A research team at Cornell University in New York has created what is believed to be the first genetically engineered human embryo. A gene that acts as a 'tracer' was inserted into the embryo, to determine whether its activity could be followed over time. The researchers from the Center for Reproductive Medicine and Infertility at Cornell Medical Center were successful in tracing the gene, and said that the purpose of their work was to study how diseases such as cystic fibrosis, hemophilia and cancer develop. The procedure has been technically feasible for many years, however this is believed to be the first instance where a foreign gene has been introduced into a human embryo. The embryo was destroyed after five days.
The research was originally presented in the autumn of 2007 at the annual meeting of the American Society of Reproductive Medicine. The UK Human Fertilisation and Embryology Authority (HFEA) included the study in a review of stem cell technology, and warned that such research would raise 'large ethical and public interest issues'. The study did not receive widespread media attention until recently, when it was reported in the Sunday Times newspaper last week.
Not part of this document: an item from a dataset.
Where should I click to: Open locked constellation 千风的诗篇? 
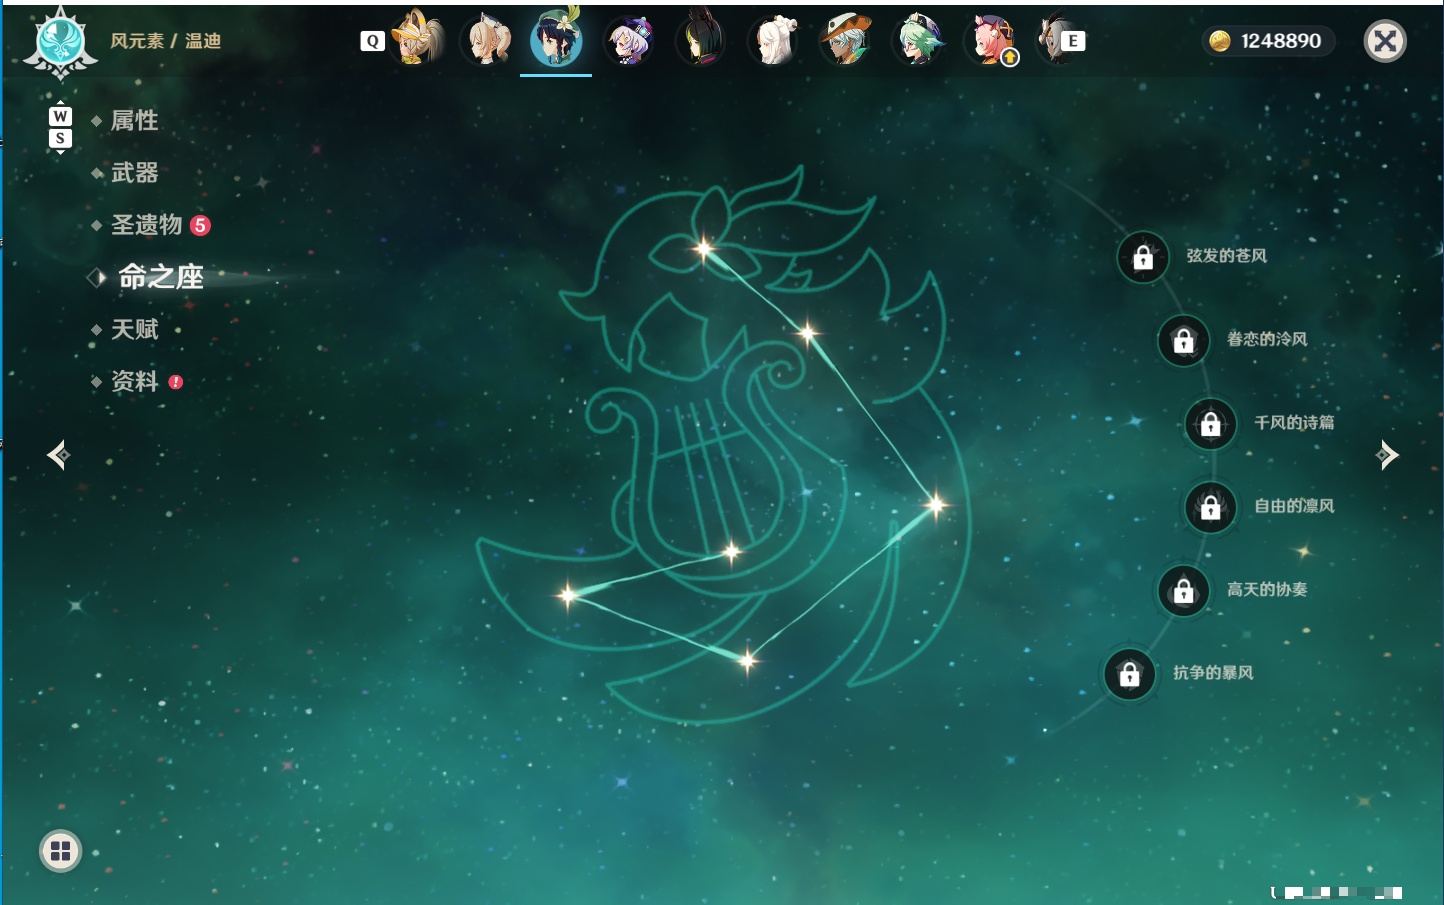point(1211,424)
The research did not violate any federal restrictions on human embryo research, and was approved by a review board at Cornell University. The National Institutes of Health (NIH) did not regard the research as gene therapy because the embryo is not considered a person under federal regulations. The embryo used in the study was non-viable because it contained extra chromosomes, and it could never have become an infant.
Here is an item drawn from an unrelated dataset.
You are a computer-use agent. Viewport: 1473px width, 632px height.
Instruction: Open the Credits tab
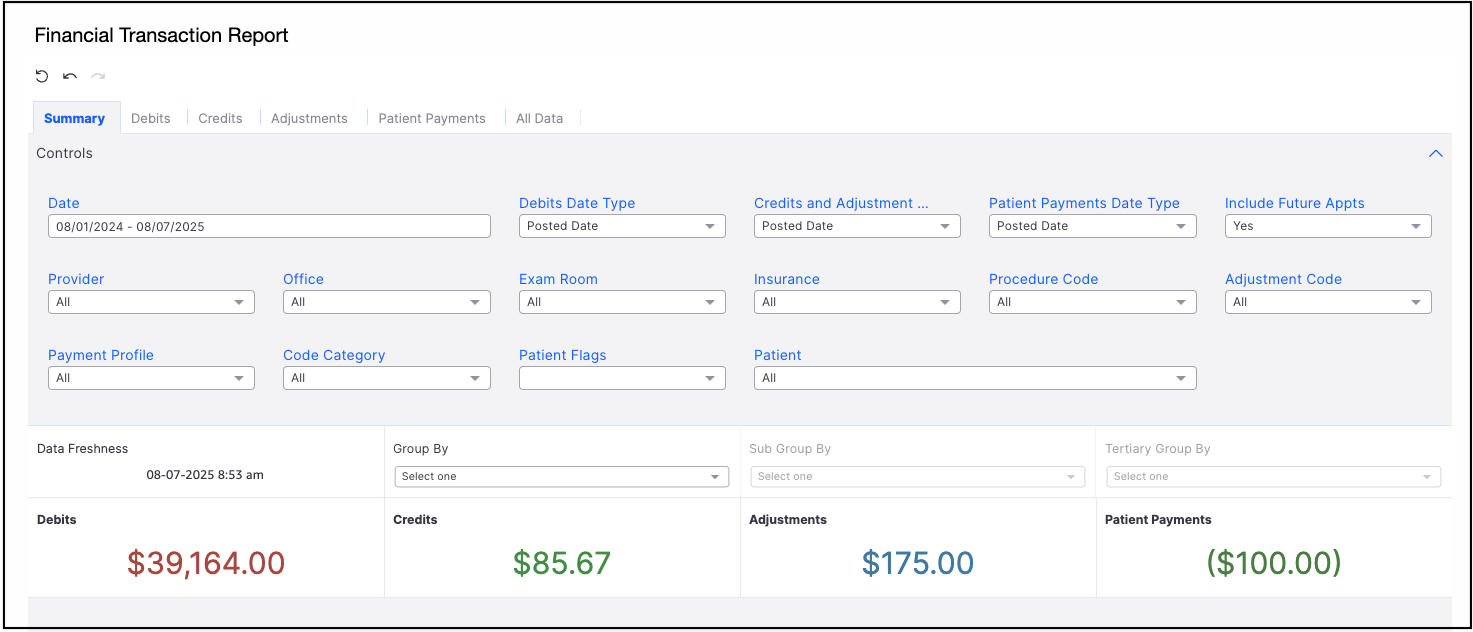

The inserted gene was one that makes green fluorescent protein (GFP), which is a common tool in life sciences research. It is typically used to understand the underlying biology of diseases by following the developmental trajectory or fate of cells labelled with the GFP gene in disease models. Cells that have successfully incorporated the gene into their DNA appear fluorescent green. The scientists used a modified virus, commonly used in gene therapy treatments, to deliver the GFP gene to the embryo.
Gene therapy involves introducing foreign genes into humans to treat diseases in a particular organ or tissue. Genetic alterations from such 'somatic gene therapy' are not passed onto future generations because they are not present in the gametes - the sperm or egg. In this study, because all the cells of the embryo were fluorescent, the gametes that would develop from the embryo would also be fluorescent, and in theory would be passed on in the germ line. The researchers stressed that the embryo was destroyed after five days and was non-viable.
However, critics have argued that this research represents the first step towards 'designer babies', demonstrating that the technology exists to genetically manipulate human embryos and insert genes with desired traits such as intelligence or fitness, or to correct genes which cause disease. Dr Zev Rosenwaks, who conducted the research, stated 'none of us wants to make designer babies', and said that the purpose of the work was stem cell research. Marcy Darnovsky, associate director at the Center for Genetics and Society, cautioned that the researchers crossed an 'important ethical boundary' without any public consultation or discussion, a concern that was also raised by the HFEA. Under the new UK Human Fertilisation and Embryology Bill, such genetic modification of embryos for stem cell research would be legalised, but implantation into the womb would remain banned.